Maria Lydia Villabos has three 50-pound bags of cornmeal she is selling for $ 5 a piece. She claims strangers sold them to her. ''We do not know them and we do not know where they get the food.''
Her sister and brother, who operate stalls next to hers, have even larger quantities of US food for sale.
Phillipe Villabos is busy selling soybean oil to customers. He pours the oil from a 1-gallon tin, identifying it as a gift from the American people, into small containers. I ask him to read the sentence on the side of one of his tins.
'' 'Not to be sold or exchanged,' '' he recites slowly and looks up anxiously. ''A lot of people who get this oil cannot use it,'' he says, ''because it is bad for their health, so they sell it to me to buy something they can use.''
Mr. Villabos claims he knows the identities of the sellers. ''They are peasants who work on the government cooperative,'' he says. ''They have money taken out of their paycheck to buy this food so it is theirs to do with as they want.
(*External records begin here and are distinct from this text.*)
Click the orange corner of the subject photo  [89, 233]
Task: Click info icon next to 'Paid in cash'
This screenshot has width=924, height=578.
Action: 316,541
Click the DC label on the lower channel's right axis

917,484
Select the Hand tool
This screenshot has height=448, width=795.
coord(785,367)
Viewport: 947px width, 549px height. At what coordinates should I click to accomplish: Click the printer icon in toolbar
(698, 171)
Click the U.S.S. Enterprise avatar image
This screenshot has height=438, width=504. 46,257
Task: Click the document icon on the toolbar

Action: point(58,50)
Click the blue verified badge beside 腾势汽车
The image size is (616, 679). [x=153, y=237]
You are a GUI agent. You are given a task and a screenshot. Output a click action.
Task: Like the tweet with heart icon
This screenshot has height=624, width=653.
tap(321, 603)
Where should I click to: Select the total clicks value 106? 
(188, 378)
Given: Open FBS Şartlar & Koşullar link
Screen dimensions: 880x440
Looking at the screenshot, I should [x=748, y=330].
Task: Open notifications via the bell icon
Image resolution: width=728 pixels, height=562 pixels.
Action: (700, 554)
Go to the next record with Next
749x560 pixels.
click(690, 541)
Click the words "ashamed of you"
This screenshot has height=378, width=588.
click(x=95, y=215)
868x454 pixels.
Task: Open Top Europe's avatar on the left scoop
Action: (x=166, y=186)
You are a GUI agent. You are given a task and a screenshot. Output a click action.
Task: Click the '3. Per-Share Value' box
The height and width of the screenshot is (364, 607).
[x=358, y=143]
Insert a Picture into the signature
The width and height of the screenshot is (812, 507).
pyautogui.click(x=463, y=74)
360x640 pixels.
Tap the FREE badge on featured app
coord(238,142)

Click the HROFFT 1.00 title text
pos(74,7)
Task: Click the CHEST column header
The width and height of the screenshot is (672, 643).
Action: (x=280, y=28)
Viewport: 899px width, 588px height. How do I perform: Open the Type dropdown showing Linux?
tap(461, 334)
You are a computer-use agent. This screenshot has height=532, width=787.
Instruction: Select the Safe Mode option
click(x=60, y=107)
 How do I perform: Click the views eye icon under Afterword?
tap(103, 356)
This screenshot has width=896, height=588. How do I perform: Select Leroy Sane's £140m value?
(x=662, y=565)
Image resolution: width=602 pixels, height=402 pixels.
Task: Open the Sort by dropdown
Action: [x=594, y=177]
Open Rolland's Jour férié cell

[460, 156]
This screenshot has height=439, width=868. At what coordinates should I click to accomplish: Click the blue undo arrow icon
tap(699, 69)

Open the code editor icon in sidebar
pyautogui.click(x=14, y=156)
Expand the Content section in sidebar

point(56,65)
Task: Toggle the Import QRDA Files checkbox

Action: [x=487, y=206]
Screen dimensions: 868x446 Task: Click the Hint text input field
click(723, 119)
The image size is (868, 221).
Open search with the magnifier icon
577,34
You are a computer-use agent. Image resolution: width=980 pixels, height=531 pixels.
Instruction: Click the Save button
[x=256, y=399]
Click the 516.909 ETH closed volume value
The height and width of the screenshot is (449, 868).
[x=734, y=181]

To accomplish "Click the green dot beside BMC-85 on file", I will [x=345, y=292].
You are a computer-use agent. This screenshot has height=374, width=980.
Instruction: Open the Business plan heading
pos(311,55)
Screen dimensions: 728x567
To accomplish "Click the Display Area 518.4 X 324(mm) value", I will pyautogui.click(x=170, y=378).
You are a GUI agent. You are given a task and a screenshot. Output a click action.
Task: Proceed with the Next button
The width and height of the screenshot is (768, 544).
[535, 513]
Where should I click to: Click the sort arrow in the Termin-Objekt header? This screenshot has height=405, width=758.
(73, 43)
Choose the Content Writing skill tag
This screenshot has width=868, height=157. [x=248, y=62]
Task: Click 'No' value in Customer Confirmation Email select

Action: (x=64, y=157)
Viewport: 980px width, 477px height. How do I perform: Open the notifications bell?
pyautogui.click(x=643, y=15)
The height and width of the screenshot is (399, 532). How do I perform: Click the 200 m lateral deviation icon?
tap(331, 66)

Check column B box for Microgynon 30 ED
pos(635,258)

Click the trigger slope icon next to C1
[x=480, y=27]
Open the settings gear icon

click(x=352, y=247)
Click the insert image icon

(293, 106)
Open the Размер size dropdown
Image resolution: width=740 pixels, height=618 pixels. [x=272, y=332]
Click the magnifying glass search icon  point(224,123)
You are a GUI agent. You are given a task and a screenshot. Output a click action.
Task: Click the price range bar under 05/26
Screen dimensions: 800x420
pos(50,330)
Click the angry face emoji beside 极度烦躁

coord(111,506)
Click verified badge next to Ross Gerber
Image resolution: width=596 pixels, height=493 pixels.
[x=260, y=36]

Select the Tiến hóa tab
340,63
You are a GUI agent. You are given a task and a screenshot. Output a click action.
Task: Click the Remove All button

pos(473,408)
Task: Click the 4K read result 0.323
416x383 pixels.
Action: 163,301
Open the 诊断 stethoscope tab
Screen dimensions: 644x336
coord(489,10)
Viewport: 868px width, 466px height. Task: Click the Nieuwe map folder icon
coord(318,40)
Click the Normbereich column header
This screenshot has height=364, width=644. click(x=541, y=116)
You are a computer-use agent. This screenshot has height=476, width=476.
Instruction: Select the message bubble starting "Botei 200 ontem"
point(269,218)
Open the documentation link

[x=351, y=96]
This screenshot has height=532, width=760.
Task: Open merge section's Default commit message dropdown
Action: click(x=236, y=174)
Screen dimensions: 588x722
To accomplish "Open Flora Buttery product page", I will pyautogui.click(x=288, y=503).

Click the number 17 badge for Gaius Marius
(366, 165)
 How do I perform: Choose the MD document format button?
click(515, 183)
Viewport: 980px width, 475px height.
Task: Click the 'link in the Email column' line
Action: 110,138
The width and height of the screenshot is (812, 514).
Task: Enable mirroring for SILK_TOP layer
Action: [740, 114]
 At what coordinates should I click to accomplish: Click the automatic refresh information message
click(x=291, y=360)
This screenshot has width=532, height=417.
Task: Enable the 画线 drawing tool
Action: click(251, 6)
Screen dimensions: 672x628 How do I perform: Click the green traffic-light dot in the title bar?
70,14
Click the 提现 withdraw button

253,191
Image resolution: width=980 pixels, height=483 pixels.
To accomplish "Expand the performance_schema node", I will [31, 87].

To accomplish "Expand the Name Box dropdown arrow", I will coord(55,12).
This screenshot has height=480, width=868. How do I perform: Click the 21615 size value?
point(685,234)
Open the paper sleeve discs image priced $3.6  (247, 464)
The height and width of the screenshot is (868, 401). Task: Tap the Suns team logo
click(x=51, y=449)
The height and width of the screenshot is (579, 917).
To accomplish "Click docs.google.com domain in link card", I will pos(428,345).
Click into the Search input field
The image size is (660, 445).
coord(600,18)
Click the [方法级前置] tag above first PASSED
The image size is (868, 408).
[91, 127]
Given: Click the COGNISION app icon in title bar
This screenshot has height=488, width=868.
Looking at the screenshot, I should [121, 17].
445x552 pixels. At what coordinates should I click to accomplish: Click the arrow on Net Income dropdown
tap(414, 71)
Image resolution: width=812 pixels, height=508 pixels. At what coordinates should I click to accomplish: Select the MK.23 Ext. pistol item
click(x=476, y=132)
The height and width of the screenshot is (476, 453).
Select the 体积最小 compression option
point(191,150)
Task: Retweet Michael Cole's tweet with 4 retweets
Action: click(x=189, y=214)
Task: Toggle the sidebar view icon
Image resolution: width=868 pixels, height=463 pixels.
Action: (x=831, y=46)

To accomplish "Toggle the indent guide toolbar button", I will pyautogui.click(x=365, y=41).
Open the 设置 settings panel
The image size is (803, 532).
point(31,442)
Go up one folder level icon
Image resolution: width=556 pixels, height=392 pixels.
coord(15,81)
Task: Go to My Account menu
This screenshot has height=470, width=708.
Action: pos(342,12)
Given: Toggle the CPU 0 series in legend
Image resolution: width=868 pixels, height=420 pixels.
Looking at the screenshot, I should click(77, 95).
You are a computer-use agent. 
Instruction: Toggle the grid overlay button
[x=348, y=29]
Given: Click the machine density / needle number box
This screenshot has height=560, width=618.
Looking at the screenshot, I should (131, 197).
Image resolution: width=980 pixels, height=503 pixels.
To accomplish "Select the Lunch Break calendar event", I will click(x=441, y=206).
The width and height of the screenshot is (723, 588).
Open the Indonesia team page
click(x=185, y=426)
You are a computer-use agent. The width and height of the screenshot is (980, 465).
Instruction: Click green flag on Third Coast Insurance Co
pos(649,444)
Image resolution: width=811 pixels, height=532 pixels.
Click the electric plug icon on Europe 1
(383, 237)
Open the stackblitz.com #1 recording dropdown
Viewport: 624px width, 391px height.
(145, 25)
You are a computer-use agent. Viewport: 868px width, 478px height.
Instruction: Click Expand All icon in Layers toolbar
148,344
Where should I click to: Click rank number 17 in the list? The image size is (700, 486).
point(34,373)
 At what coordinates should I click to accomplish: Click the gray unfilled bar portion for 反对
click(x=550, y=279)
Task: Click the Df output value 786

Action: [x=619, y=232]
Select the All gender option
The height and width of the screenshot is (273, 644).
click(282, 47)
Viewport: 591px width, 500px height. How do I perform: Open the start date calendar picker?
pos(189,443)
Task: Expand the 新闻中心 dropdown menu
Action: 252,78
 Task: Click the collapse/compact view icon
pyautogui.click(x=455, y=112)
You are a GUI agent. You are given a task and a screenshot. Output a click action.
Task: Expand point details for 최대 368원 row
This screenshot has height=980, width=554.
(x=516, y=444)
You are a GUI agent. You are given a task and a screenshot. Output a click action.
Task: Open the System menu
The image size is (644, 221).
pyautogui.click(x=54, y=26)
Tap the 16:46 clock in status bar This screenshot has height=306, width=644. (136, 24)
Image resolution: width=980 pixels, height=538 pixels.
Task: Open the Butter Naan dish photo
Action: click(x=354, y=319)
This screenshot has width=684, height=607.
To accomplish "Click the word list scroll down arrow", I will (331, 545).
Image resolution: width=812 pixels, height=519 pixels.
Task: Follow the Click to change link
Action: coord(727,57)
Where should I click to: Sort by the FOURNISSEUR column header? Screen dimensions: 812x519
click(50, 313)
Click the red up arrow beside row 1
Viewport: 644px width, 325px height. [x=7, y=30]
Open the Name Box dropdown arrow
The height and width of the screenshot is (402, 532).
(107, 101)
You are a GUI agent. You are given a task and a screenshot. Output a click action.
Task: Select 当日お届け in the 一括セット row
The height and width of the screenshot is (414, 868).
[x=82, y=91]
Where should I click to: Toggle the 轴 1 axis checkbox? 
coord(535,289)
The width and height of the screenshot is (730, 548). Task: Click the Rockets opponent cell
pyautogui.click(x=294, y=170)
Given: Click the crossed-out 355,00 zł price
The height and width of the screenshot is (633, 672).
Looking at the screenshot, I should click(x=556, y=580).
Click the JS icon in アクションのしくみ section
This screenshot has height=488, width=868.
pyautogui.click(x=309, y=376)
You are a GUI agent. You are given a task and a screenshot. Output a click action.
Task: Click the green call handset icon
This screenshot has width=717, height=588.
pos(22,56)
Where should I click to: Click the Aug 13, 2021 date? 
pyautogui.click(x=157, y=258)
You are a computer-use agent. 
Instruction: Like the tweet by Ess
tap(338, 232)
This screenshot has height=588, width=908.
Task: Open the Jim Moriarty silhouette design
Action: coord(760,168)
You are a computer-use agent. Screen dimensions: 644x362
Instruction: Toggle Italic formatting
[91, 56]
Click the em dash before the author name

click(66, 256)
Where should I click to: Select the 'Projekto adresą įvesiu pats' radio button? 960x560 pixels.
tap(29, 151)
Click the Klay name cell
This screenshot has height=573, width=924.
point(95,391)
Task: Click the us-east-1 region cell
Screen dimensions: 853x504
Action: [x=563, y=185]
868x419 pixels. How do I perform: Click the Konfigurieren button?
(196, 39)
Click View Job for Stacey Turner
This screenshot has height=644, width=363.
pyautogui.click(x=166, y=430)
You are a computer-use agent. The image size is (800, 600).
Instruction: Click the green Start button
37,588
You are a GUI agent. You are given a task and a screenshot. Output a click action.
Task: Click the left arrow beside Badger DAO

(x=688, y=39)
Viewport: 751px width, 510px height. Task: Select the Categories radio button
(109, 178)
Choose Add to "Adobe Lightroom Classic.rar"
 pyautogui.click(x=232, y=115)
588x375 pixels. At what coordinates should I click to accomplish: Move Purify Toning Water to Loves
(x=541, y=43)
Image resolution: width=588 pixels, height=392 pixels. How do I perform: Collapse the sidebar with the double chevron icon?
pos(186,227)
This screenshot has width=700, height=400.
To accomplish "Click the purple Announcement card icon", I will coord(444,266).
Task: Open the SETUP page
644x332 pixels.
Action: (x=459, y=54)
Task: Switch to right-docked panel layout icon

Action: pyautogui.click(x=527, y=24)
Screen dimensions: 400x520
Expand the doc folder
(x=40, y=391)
A lot of them don't like this food, so they come to the market to sell it.''
Villabos claims he buys only small quantities from various farmers who receive the food from the government.
Behind him are cardboard boxes marked as containing US-donated soy-bean oil. Most are empty. Others contain cornmeal. Villabos claims the boxes are gifts from those who sell him oil. His sister Inez says they came filled with cornmeal siphoned from other bags.
Under a table behind Villabos are stacks of empty 1-gallon soybean oil tins. I ask permission to count them. There are 62 empty tins, which he says he has sold in the past few weeks.
About 20 feet from the vendors is the National Guard center. Outside the building Roberto Garcia is on guard duty.
''I have never heard of US-donated food being sold in the marketplace,'' he says.